Chapter 6 Probability in R

6.1 Distributions

When working with different statistical distributions, we often want to make probabilistic statements based on the distribution.

We typically want to know one of four things:

  • The density (pdf) at a particular value.
  • The distribution (cdf) at a particular value.
  • The quantile value corresponding to a particular probability.
  • A random draw of values from a particular distribution.

This used to be done with statistical tables printed in the back of textbooks. Now, R has functions for obtaining density, distribution, quantile and random values.

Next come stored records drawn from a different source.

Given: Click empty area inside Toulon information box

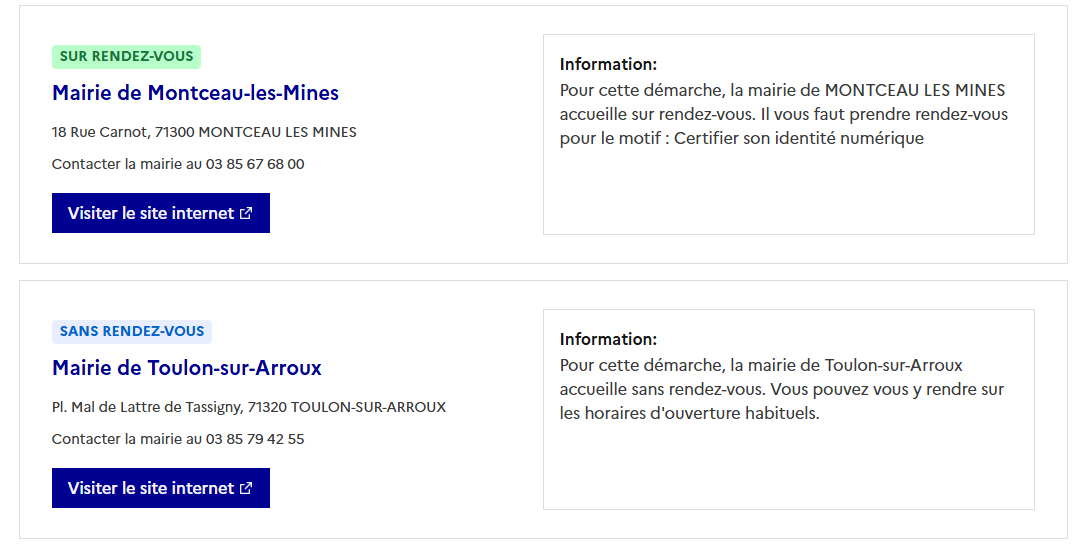Looking at the screenshot, I should 788,468.
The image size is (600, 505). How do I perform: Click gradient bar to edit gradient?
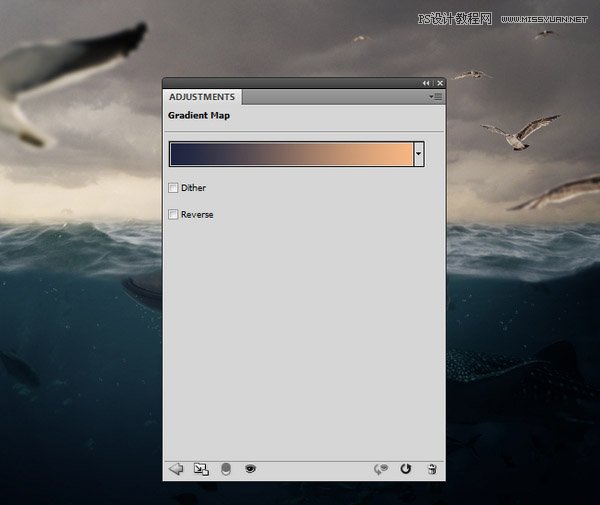(x=291, y=154)
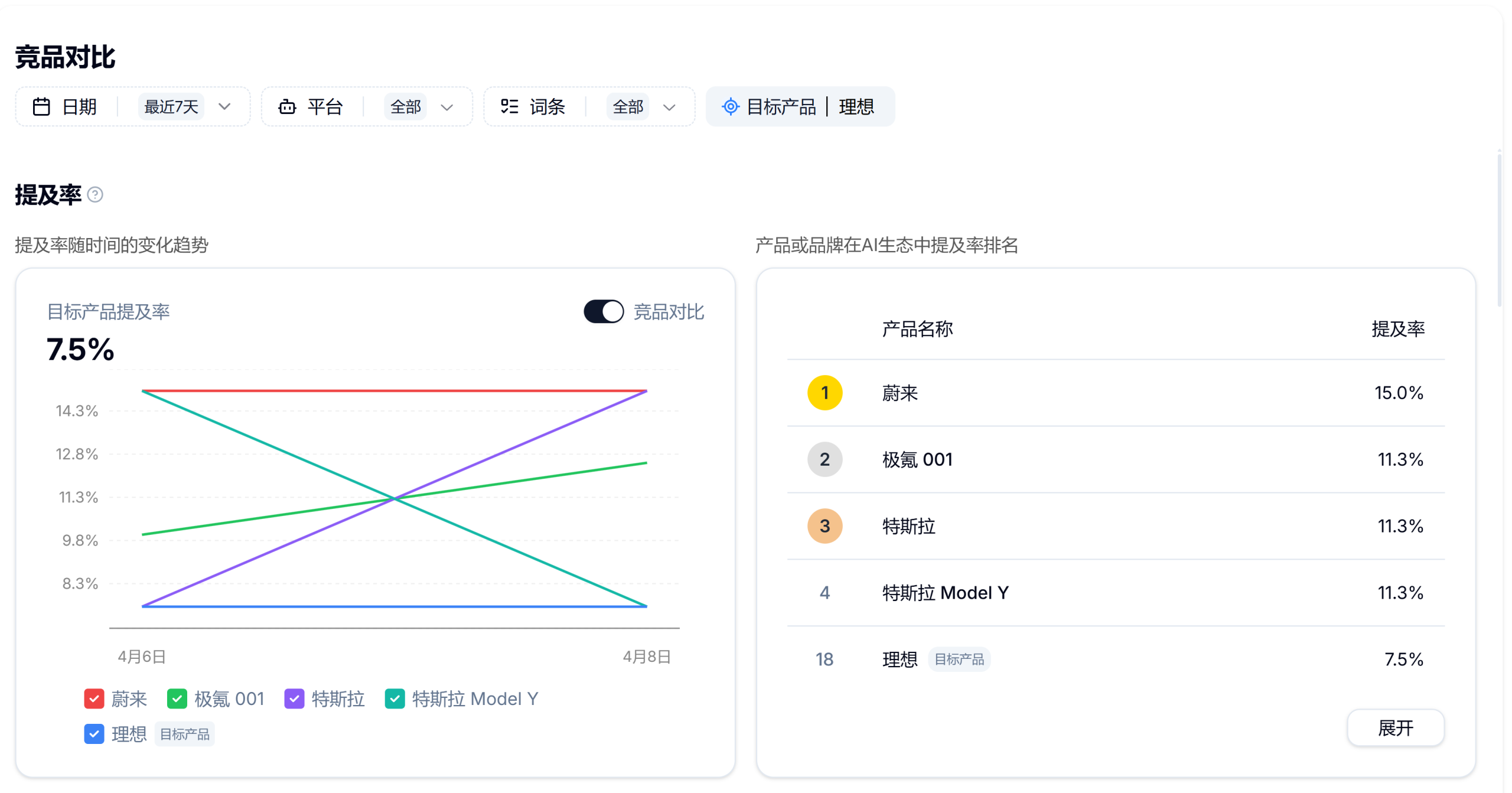Click the gold rank 1 badge for 蔚来
The width and height of the screenshot is (1512, 793).
point(825,392)
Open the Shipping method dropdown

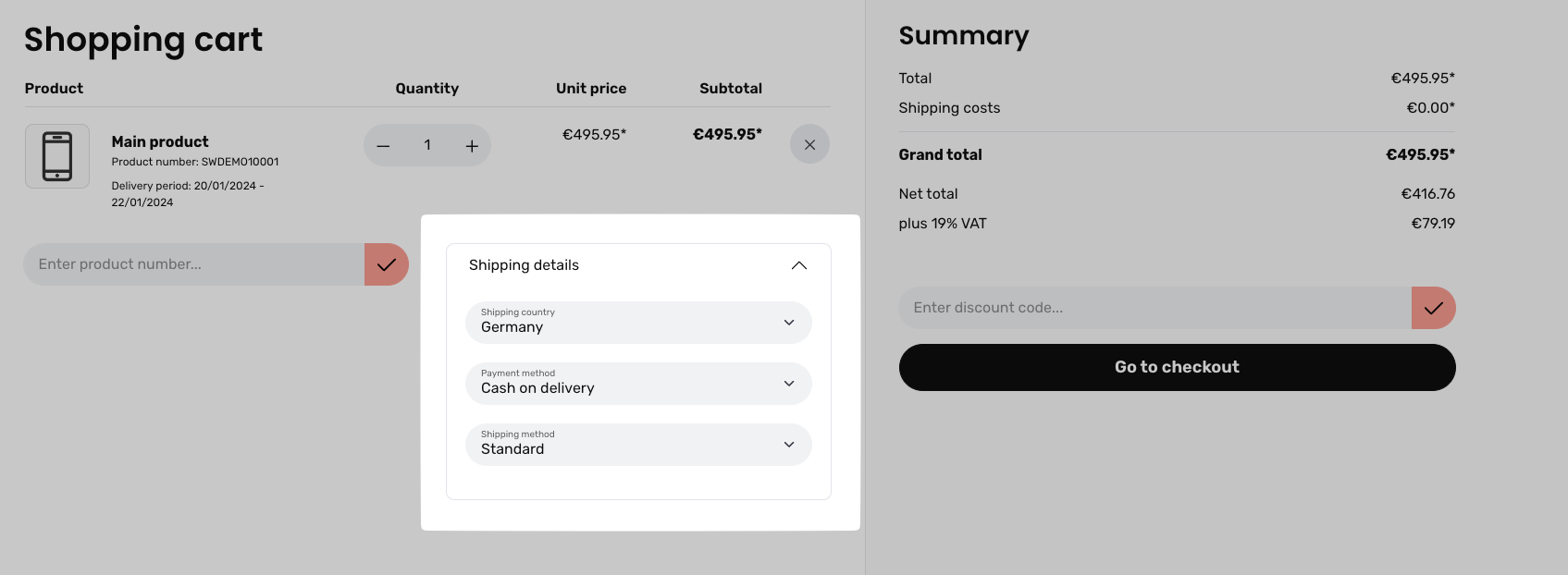pyautogui.click(x=638, y=445)
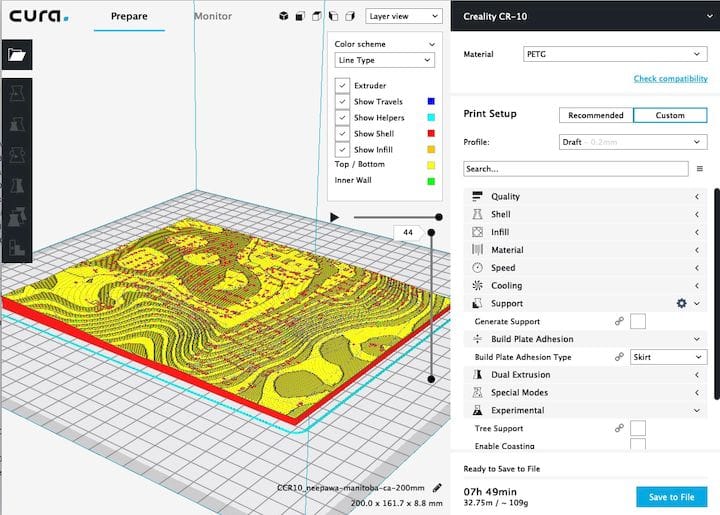The image size is (720, 515).
Task: Open the settings visibility hamburger menu
Action: [699, 169]
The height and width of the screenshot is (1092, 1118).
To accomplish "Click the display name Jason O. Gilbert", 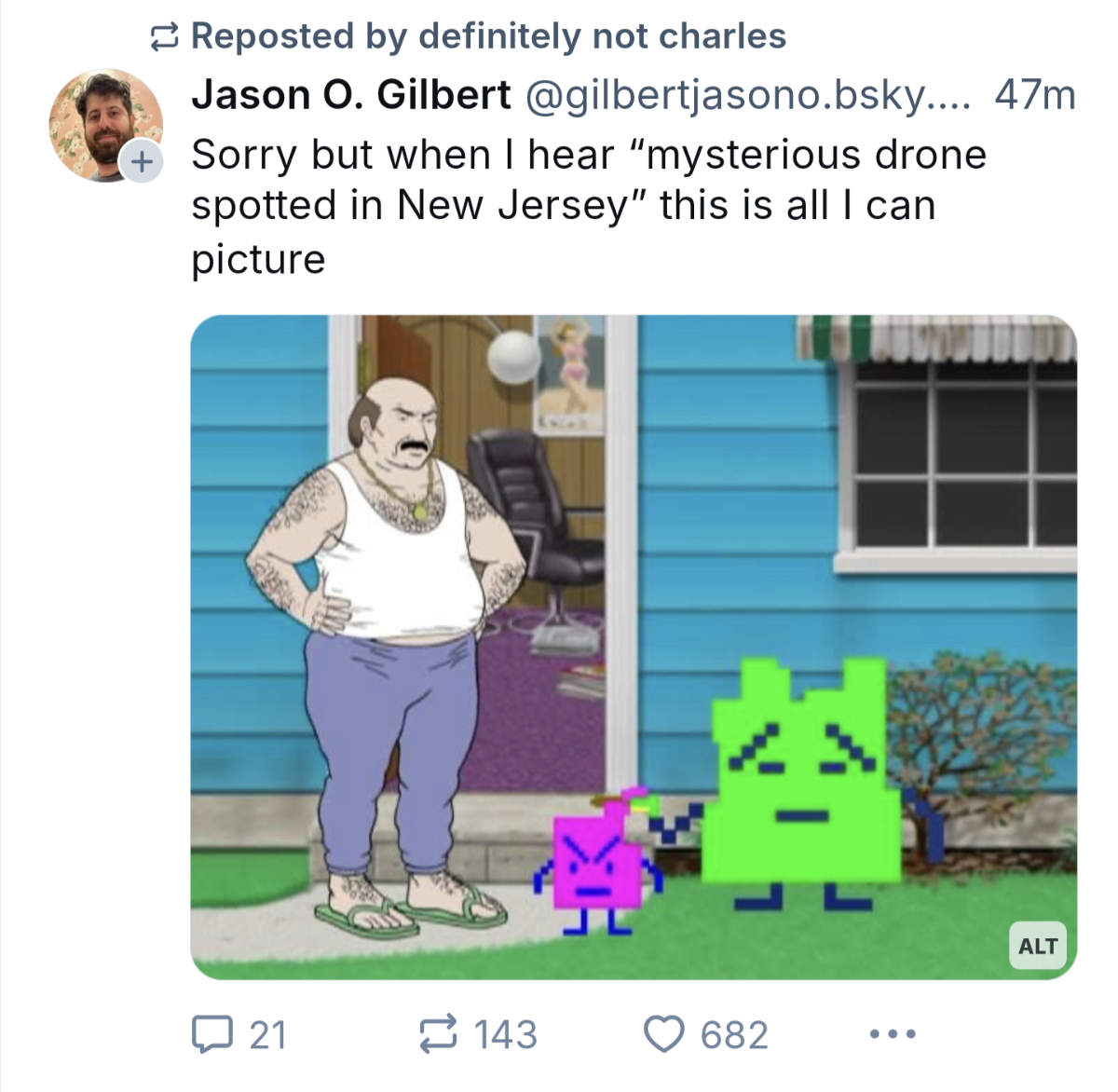I will tap(351, 95).
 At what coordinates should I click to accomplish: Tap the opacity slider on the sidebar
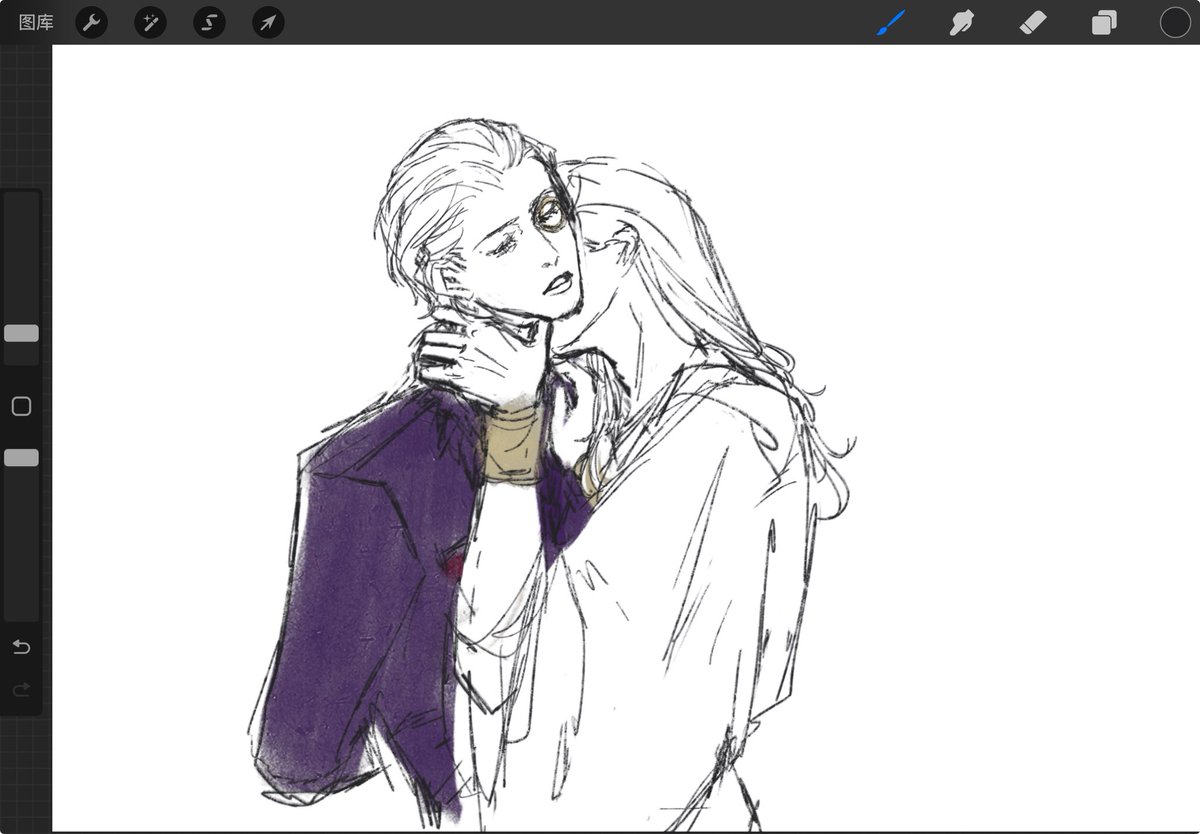pos(21,458)
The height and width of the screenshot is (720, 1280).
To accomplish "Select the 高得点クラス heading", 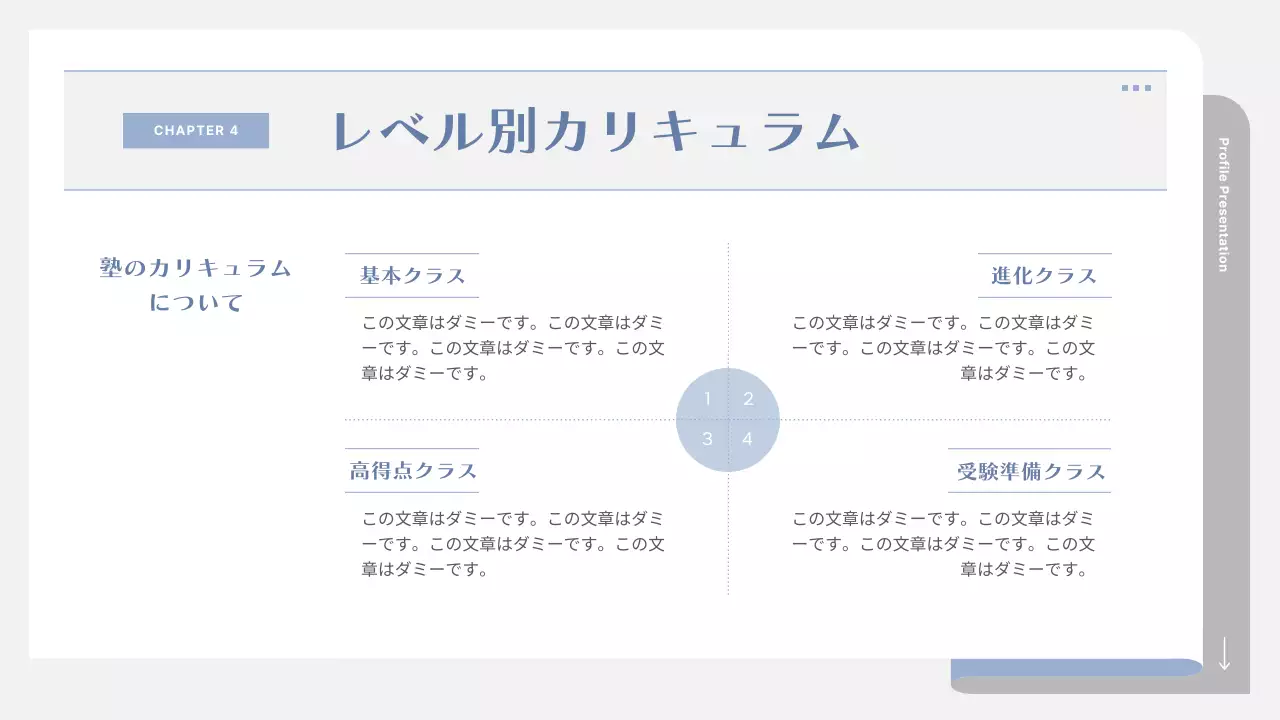I will tap(412, 470).
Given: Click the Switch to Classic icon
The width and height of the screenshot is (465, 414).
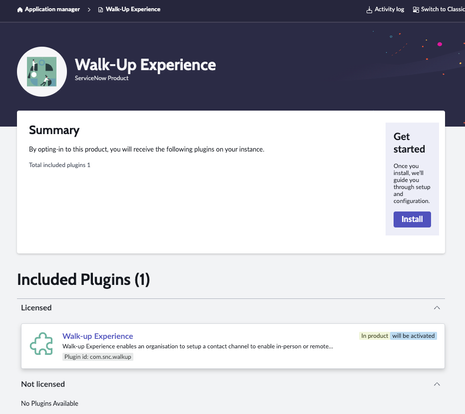Looking at the screenshot, I should coord(416,10).
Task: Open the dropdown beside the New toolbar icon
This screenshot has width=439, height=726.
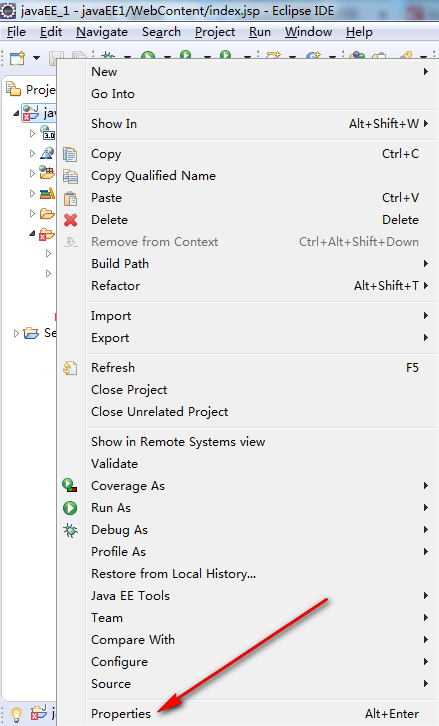Action: click(36, 58)
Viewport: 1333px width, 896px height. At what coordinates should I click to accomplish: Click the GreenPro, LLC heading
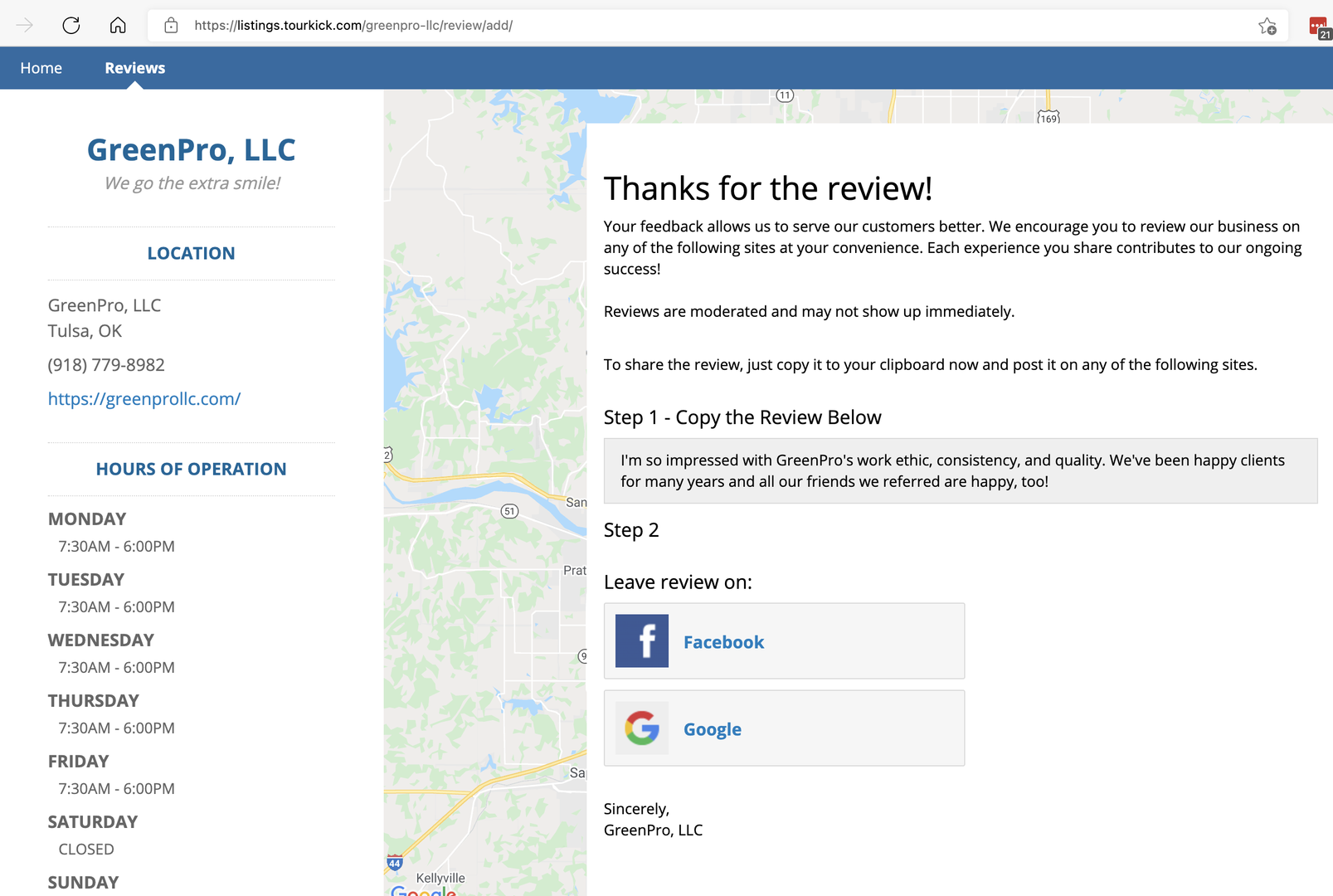(x=192, y=150)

The general naming structure of the relevant R functions is:

  • dname calculates density (pdf) at input x.
  • pname calculates distribution (cdf) at input x.
  • qname calculates the quantile at an input probability.
  • rname generates a random draw from a particular distribution.

Note that name represents the name of the given distribution.

For example, consider a random variable \(X\) which is \(N(\mu = 2, \sigma^2 = 25)\). (Note, we are parameterizing using the variance \(\sigma^2\). R however uses the standard deviation.)

To calculate the value of the pdf at x = 3, that is, the height of the curve at x = 3, use:

dnorm(x = 3, mean = 2, sd = 5)
## [1] 0.07820854

To calculate the value of the cdf at x = 3, that is, \(P(X \leq 3)\), the probability that \(X\) is less than or equal to 3, use:

pnorm(q = 3, mean = 2, sd = 5)
## [1] 0.5792597

Or, to calculate the quantile for probability 0.975, use:

qnorm(p = 0.975, mean = 2, sd = 5)
## [1] 11.79982

Lastly, to generate a random sample of size n = 10, use:

rnorm(n = 10, mean = 2, sd = 5)
##  [1] -2.23359397  4.51241220 -1.66480609  4.21525677 -4.53867175
##  [6]  3.35671337 -0.05086709 -0.49121308  8.93156987  0.68203843

These functions exist for many other distributions, including but not limited to:

Command Distribution
*binom Binomial
*t t
*pois Poisson
*f F
*chisq Chi-Squared

Where * can be d, p, q, and r. Each distribution will have its own set of parameters which need to be passed to the functions as arguments. For example, dbinom() would not have arguments for mean and sd, since those are not parameters of the distribution. Instead a binomial distribution is usually parameterized by \(n\) and \(p\), however R chooses to call them something else. To find the names that R uses we would use ?dbinom and see that R instead calls the arguments size and prob. For example:

dbinom(x = 6, size = 10, prob = 0.75)
## [1] 0.145998

Also note that, when using the dname functions with discrete distributions, they are the pmf of the distribution. For example, the above command is \(P(Y = 6)\) if \(Y \sim b(n = 10, p = 0.75)\). (The probability of flipping an unfair coin 10 times and seeing 6 heads, if the probability of heads is 0.75.)